Whilst we work on a number of high profile cases, not all are in the public eye. We often work covertly, under the radar. Case examples below are anonymised to maintain strict client confidentiality.
Fraud Investigation Cases
Uncovering a CEO-perpetrated fraud that deliberately caused his business to fail
A bank suffered a £45 million loss when its client, a large transport and logistics company, collapsed. The bank had been financing receivables, which turned out to have been fabricated (i.e. ‘thin air invoicing’) by the company’s Chief Financial Officer in collusion with its Chief Executive Officer, who was the company’s principal shareholder. The motive for the fraud was an upcoming divorce, which would have meant the CEO’s wife obtaining half of his known assets including a large and valuable shareholding in the company. The CEO’s ‘cunning plan’ was to siphon funds out of the company, such that it would eventually go bust thereby leaving his wife massively short-changed. The mechanism for siphoning money out of the company was to divert funds into a secret bank account by paying, out of the company’s main bank account, for non-existent computer equipment and services and, rather cleverly, by instructing suppliers of trucks, trailers and diesel to pay rebates into that secret bank account rather than one of the company’s regular accounts. This scheme was unknown to all of the company’s staff (other than the CEO and the CFO) and it was never discovered by the company’s external auditors. In due course, when the company’s cash ran out, it nosedived into liquidation, leaving its bankers, its staff and all of its other creditors, unpaid. Interestingly, the liquidators also failed to suspect, let alone to detect, the massive fraud. Our investigators, intrigued as to why a well established, and previously successful, company would fail, when its very similar competitors remained profitable, smelled a rat and started digging. Experience had shown us that diversion of income was a possibility in this sort of business where rebates are routinely provided by suppliers. Of all the methods of hiding fraud, diversion of income is by far the best… in that it almost always remains undetected by external auditors. By digitising and indexing all of the company’s financial records and then searching them, using words and phrases composed by our investigators, we found ‘the needle in the haystack’, locating the secret bank account that, although it was in the company’s name, was held in a different bank, in a different county, to the company’s accounts held with its principal bankers. Our discovery resulted in the bank recovering £30 million, as well as all of the investigation and legal costs, from the assets that had been siphoned away by the CEO and the CFO.

| STORED RECORDS |
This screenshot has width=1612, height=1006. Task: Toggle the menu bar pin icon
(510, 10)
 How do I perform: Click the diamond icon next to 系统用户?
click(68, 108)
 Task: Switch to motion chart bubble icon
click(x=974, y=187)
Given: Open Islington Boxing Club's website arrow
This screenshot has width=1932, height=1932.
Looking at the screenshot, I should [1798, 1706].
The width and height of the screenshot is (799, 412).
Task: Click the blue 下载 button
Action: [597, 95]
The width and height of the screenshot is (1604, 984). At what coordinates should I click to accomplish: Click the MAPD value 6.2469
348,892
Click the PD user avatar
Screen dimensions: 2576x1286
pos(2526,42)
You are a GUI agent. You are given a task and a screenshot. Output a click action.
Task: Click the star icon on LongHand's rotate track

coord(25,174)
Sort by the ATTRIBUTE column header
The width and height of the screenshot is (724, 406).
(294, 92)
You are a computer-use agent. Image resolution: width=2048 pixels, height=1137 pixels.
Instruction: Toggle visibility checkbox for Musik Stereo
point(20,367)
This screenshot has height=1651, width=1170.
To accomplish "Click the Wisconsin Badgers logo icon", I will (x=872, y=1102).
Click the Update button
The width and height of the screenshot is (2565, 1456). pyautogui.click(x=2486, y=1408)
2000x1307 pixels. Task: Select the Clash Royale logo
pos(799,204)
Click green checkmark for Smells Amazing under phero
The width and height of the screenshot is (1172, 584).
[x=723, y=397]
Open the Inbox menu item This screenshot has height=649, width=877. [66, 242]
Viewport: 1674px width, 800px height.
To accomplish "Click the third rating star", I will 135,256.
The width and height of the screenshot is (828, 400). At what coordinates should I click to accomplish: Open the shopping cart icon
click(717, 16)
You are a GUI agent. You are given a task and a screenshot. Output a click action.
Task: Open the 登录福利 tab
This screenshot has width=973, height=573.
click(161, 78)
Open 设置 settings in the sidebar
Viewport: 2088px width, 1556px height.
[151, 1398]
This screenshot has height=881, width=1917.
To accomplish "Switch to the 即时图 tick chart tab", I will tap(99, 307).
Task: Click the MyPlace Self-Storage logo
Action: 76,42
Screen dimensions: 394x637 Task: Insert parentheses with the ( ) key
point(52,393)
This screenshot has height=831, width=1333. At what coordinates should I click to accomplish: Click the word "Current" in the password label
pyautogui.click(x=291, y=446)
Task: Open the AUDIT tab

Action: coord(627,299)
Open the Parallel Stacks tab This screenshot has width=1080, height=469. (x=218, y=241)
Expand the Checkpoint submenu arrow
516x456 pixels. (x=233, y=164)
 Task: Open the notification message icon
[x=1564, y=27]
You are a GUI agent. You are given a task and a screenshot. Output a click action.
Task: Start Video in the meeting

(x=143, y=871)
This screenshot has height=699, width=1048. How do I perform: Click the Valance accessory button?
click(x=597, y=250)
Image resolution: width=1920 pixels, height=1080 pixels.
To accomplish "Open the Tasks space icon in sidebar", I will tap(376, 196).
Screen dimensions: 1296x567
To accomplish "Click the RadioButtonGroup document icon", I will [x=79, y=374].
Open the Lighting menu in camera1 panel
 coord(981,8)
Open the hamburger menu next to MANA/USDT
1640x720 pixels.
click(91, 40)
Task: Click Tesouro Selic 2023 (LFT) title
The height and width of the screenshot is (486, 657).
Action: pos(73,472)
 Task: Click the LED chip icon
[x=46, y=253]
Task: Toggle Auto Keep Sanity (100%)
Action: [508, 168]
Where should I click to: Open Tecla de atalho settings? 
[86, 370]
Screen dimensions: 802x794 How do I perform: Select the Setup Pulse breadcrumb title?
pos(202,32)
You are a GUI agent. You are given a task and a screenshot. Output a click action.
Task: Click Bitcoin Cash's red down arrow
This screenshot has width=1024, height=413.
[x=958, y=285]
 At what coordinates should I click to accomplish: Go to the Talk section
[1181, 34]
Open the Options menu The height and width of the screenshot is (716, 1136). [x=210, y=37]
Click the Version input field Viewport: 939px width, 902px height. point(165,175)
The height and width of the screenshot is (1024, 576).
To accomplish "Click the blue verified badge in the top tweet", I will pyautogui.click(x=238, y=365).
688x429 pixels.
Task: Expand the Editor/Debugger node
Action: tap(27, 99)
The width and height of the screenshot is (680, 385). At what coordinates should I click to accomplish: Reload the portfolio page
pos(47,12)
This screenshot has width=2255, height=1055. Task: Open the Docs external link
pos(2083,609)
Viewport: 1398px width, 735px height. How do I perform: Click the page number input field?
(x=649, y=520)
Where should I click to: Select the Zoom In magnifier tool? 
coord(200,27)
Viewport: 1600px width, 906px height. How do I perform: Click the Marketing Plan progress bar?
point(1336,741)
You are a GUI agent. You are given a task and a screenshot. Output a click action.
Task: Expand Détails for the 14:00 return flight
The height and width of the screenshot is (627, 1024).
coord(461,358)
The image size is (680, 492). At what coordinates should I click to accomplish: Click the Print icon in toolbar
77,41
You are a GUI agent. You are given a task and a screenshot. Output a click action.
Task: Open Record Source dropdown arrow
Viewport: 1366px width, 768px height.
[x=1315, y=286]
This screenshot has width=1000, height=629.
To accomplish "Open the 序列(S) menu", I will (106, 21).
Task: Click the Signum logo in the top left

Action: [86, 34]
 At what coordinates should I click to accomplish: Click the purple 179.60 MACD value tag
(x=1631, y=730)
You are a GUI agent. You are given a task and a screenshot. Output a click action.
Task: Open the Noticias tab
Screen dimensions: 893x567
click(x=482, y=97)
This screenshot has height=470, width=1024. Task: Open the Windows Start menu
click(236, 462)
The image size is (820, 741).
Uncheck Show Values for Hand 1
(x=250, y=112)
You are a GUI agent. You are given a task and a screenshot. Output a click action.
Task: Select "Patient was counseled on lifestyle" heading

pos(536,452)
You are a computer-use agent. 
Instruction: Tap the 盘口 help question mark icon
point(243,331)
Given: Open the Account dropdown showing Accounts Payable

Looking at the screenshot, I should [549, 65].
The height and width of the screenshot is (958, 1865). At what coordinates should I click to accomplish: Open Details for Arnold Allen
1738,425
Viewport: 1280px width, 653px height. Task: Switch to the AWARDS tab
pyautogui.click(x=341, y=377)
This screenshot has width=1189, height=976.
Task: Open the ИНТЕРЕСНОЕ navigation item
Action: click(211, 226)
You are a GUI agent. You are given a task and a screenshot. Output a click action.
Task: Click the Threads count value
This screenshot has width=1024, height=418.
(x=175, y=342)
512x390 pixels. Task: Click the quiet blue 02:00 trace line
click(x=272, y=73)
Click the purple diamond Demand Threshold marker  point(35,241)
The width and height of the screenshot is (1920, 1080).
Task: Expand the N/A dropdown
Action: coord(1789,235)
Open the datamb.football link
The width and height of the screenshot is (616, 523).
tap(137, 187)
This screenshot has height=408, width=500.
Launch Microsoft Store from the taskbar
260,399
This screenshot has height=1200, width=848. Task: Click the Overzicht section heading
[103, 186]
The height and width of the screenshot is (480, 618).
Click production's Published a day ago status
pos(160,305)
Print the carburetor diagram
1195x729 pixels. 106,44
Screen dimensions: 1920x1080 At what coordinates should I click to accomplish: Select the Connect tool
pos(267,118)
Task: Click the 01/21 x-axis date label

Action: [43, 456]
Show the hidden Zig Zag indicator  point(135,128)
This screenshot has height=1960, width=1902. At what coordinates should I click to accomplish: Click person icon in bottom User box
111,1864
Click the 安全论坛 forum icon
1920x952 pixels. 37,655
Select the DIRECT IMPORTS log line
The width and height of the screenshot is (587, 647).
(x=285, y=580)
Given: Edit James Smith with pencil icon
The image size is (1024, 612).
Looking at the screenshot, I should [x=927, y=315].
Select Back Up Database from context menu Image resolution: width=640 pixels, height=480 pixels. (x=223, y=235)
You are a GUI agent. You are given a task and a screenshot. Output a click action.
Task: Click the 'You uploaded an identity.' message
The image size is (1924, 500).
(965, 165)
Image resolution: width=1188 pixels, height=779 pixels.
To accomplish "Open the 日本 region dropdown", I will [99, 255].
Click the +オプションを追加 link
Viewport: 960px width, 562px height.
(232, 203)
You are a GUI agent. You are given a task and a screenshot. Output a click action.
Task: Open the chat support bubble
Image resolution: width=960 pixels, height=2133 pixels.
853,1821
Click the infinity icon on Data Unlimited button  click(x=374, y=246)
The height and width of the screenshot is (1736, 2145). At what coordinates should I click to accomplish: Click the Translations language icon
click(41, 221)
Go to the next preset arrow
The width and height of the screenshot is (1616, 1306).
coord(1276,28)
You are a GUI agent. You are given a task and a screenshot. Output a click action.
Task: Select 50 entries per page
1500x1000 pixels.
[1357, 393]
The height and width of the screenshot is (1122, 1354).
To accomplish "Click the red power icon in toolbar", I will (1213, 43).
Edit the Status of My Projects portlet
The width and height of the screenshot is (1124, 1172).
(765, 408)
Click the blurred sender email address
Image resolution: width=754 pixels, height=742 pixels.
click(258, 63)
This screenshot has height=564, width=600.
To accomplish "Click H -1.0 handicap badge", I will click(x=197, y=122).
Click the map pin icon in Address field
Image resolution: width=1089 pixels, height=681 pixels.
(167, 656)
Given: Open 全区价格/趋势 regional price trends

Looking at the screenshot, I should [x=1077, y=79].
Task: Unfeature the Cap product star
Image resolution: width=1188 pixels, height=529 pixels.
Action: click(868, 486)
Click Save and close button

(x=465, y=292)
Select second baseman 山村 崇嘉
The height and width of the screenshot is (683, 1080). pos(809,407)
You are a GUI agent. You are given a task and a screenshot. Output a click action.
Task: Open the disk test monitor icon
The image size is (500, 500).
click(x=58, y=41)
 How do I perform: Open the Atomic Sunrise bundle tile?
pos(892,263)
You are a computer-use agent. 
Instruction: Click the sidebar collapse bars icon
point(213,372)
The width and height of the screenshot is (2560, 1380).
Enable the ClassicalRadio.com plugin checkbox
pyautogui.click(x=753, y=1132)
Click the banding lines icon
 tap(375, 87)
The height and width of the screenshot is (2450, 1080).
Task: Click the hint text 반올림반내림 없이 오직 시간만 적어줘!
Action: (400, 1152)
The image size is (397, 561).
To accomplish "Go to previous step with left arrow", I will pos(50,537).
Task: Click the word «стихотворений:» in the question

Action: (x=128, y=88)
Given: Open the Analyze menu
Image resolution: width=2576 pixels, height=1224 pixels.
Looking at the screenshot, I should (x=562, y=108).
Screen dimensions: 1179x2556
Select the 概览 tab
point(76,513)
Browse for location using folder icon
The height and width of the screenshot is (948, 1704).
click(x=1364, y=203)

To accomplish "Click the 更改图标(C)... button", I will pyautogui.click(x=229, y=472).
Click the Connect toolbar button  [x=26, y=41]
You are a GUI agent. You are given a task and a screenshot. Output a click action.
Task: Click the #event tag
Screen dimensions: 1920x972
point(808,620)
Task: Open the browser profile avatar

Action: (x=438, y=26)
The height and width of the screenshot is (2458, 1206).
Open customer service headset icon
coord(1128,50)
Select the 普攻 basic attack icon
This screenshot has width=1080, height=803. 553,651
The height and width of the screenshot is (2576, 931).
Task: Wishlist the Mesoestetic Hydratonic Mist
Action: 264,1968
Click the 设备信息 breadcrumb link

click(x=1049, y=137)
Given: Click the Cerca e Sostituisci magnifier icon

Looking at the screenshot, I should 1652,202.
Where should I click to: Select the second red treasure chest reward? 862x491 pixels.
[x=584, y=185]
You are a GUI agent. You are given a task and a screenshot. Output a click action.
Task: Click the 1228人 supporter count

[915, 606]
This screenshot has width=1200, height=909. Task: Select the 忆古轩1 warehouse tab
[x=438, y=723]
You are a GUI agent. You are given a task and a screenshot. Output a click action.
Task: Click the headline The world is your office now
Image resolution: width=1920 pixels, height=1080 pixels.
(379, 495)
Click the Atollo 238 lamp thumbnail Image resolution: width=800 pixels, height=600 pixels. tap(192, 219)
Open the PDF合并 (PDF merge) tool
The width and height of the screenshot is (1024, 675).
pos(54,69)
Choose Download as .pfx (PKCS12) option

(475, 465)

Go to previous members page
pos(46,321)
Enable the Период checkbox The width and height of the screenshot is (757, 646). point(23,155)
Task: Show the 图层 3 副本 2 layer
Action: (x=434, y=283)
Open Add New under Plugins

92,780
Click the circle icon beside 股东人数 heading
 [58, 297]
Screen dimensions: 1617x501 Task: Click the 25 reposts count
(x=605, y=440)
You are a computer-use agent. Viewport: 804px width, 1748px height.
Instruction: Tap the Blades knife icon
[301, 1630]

| GIVEN REQUEST |
Using the fraud case summary, answer each question:
(a) How large was the loss the bank suffered when its client collapsed?
(b) What was the motive for the fraud?
(c) What did the bank recover as a result of the investigators' discovery?

| RESPONSE |
(a) £45 million.
(b) An upcoming divorce, under which the CEO's wife would have obtained half of his known assets.
(c) £30 million, as well as all of the investigation and legal costs.